§ TEXT TO READ:

* * *

I rode to Lembach from Strasbourg, only 100 km to the south, for a three-day stay, made a short sightseeing ride around the villages, and then crossed into Germany, to head for Mecklenburg. It was very pleasurable riding, with just a little climbing. Had it been later in the spring or summer, I would have really enjoyed extending the cycling portion of my visit, since the area is quite beautiful and the cycling conditions are good. As it was, I still enjoyed reaching Lembach, since the village is picturesque and quiet, a nice place to have in my family history. I was not able to learn many details about the lives of most of my relatives when they lived there, but I do know that at least three generations of my Streng great-grandfathers were cobblers, cordonniers in French, or Schumachers in German. I saw no evidence that there was a substantial shoe industry in the area, so this was probably just the family business.

 Village of Lembach
The Village of Lembach

The only modern attraction in the area is a ruined fortress that was part of the Maginot Line, the failed French defensive barriers built before World War II, however, that was not open when I was in the area. Much more interesting to me, in any case, were the ruins of the Chateau Fleckenstein, a castle built in Medieval times on the apex of a narrow granite pinnacle, with an ingenious system for winching water up the sheer rock face to be used by its residents. Today there are just a few ruins visible, not far from Lembach, but wandering through the remaining narrow passageways and staircases that were carved into the mountain was quite enjoyable.

* * *

§ PROVIDED RECORDS:

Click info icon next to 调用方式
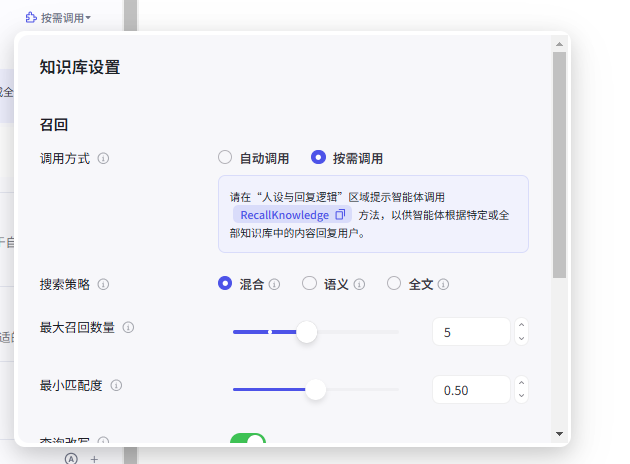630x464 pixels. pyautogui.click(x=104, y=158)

* * *

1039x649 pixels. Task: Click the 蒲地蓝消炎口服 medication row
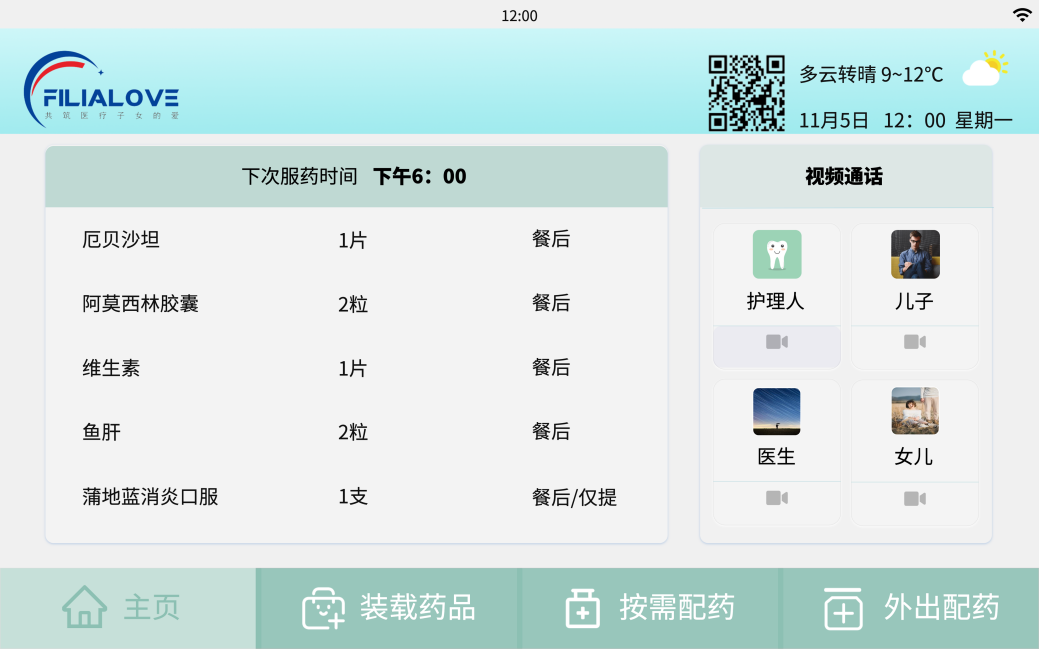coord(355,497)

* * *

§ DIRECTIVES:
a) Repeat the passage about Lembach word for word, from "The only modern" up to and including "was quite enjoyable.".
b) Carry on the account of the bicycle trip to Lembach, picking up where it stops.

§ RESULTS OF THE TASKS:
a)
The only modern attraction in the area is a ruined fortress that was part of the Maginot Line, the failed French defensive barriers built before World War II, however, that was not open when I was in the area. Much more interesting to me, in any case, were the ruins of the Chateau Fleckenstein, a castle built in Medieval times on the apex of a narrow granite pinnacle, with an ingenious system for winching water up the sheer rock face to be used by its residents. Today there are just a few ruins visible, not far from Lembach, but wandering through the remaining narrow passageways and staircases that were carved into the mountain was quite enjoyable.

b)
 Chateau Fleckenstein
Chateau Fleckenstein ruins near Lembach

 Chateau Fleckenstein Model
A model showing the original structure of Chateau Fleckenstein

In fact, my family did have a connection to this Chateau. One of my tenth-great-grandfathers, Ulric Trautmann, was said to be a clerk to the Lords of Fleckenstein in the mid-1500s. I have no real notion of what the duties of a clerk would have been in that time and place, but presumably he would have been a man of some importance. The image below is not Ulric, but rather shows Jakob, Lord of Fleckenstein, who lived at the same time. So, he is not my ancestor, but someone that he may have known personally. A rough translation of the Old German on the banderole gives O flowery Virgin of Aaron, let us hold together. I also hoped that beyond my visit to Lembach that I would be able hold things together.

 Jakob of Fleckenstein
Jakob, Lord of Fleckenstein

Two weeks later, I arrived in Mecklenburg-Vorpommern, the state in northeastern Germany where the Yensans originally lived. The area in general is a low, fertile plain on the coast of the Baltic Sea with many pleasing vistas, like the one shown below. If my relatives had not departed for America, they would have spent 45 years during the twentieth century in the nation known as the DDR, or East Germany. I rode to and through the area starting from Wismar, but with chilly and blustery weather, plus my less than ideal state of health, I cut back my original goals somewhat. This was my first ever visit behind the old Iron Curtain and I wondered if I might see some remaining structures built during the Soviet era. However, everything visible today appeared as if it had always existed in any typical Western European nation. There was one place from those days that I would have loved to see, specifically a former military air base, originally built by the Nazis, but then used by the Soviets until the Wall came down. Wandering around the abandoned buildings would have been fascinating, but unfortunately the area is off limits due the chance of stumbling upon unexploded ordinance.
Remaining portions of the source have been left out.